Dagmar Ringe (born February 20, 1942) is an American biochemist, educator, and researcher. She is the Harold and Bernice Davis Professor in Aging and Neurodegenerative Disease at Brandeis University in Waltham, Massachusetts, and holds appointments in the departments of chemistry and biochemistry.

==Education==
Ringe received the bachelor's degree in chemistry from Barnard College in New York, New York, in 1963. She earned the doctoral degree in chemistry under the direction of George Hein at Boston University in Boston, Massachusetts, in 1969.

==Academic career==
Following postdoctoral research appointments at the Fakultat der Universitat Munchen in Munich, Germany and at the Massachusetts Institute of Technology (MIT) in Cambridge, Massachusetts, she became instructor and senior lecturer in the department of chemistry at MIT. She joined the faculty at Brandeis University in 1990 as Lucille P. Markey Associate Professor, promoted to Lucille P. Markey Professor in 1994. She became the Harold and Bernice Davis Professor in Aging and Neurodegenerative Disease at Brandeis University in 2006.

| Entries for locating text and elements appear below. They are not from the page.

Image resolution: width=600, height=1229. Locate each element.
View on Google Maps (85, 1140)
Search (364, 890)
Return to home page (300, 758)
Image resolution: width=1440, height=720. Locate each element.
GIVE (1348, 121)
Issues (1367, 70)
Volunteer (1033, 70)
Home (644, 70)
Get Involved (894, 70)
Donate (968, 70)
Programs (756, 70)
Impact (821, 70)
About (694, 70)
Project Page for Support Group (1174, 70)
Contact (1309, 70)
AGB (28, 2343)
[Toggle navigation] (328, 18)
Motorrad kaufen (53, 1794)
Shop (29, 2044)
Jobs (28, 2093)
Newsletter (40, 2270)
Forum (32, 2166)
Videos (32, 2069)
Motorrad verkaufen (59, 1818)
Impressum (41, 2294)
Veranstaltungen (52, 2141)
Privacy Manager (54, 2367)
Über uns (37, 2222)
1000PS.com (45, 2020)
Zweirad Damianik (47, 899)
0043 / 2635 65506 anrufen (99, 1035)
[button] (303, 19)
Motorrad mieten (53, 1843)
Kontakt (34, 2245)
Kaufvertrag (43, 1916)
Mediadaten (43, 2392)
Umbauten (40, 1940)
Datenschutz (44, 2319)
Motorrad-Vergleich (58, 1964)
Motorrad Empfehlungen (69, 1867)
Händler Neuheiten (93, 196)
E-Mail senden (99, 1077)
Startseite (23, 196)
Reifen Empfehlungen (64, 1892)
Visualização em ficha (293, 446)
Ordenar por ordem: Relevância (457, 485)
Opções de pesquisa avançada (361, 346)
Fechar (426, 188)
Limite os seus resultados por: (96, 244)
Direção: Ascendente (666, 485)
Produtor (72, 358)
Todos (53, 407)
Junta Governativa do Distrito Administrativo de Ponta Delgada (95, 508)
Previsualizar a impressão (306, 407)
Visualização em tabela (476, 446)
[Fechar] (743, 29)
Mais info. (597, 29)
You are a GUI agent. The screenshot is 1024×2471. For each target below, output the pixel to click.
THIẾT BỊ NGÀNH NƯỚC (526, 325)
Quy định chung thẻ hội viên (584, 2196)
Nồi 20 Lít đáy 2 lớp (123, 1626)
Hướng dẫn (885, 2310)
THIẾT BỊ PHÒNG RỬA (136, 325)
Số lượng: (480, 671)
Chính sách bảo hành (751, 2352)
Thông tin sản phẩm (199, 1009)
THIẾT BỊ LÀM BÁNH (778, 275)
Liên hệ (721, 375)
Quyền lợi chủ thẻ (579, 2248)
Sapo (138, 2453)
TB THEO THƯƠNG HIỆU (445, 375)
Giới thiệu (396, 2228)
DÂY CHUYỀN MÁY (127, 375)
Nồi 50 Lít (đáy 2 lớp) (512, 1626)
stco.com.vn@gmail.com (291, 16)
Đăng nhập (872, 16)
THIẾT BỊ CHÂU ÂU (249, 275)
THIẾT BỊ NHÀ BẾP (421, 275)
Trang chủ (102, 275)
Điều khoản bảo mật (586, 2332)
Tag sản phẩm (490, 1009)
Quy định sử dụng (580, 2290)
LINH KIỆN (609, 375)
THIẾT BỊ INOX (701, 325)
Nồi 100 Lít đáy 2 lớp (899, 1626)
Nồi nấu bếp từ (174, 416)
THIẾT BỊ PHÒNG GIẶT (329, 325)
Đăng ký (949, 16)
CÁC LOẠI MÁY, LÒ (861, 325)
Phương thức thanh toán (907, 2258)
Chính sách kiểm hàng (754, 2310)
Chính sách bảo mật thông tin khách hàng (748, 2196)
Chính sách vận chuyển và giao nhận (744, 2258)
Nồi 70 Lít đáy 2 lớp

==Service to the discipline==
Ringe served as co-chair of the Gordon Research Conference on Enzymes, Co-enzymes and Metabolic Pathways in 1994 and was a member of the board of trustees of the Gordon Research Conferences (2000–2006). She was a program officer for the Program in Biophysics, Molecular and Cellular Biosciences, Division of Biology at the National Science Foundation (NSF) in 1997, 2000–2001 and 2010–2011 and served as deputy division director, molecular and cellular biosciences, Division of Biology, NSF, from 2012 to 2014. She was an associate editor of the Biophysical Journal (1999–2006) and is an editorial board member of the Protein Journal and Scientific Reports. She served as an advisor for the TV mini-series documentary The Mystery of Matter: Search for the Elements.

==Contributions to science==
Ringe has made extensive contributions to understanding the structure and function of enzymes. Her recent work has centered on understanding the functions of proteins associated with neurodegenerative diseases, including Alzheimer's, Lou Gehrig's, and Parkinson's. She co-authored a 2015 study revealing a potential novel approach to the treatment of Parkinson's disease and identified new pathways in Parkinson's. She has also discovered potential new drugs to stop the protein aggregation that leads to Alzheimer's disease.

==Honors==
- Biophysical Society Margaret Oakley Dayhoff Award (1985)
- Guggenheim Fellowship of the John Simon Guggenheim Memorial Foundation (1997)
- Fellow of the American Association for the Advancement of Science (since 2005)
- Abram L. Sachar Medallion from Brandeis University (2006)
- Alexander von Humboldt Forshingspreis (2006)

==Books==
- Reactions and Syntheses in the Organic Chemistry Laboratory, L.F. Tietze and Th. Eichler, translated by Dagmar Ringe, University Science Books, Mill Valley, California, 1989.
- Primers in Biology: Protein Structure and Function, Gregory A. Petsko and Dagmar Ringe, New Science Ltd., London, 2004
- Cooperative Stewardship, National Research Council Report, J.J. Wise, Chair, 1999
- "Bridges to Independence: Fostering the Independence of New Investigators in Biomedical Research." National Research Council Report, 2005
- Bridging the Sciences, Report of the Interagency Coordinating Committee, Nov 9, 2004, NIH/NIBIB, NSF.
- Drug Design: Structure- and Ligand-Based Approaches, K.M.Merz, D. Ringe, C.H.Reynolds, eds. Cambridge University Press (2010).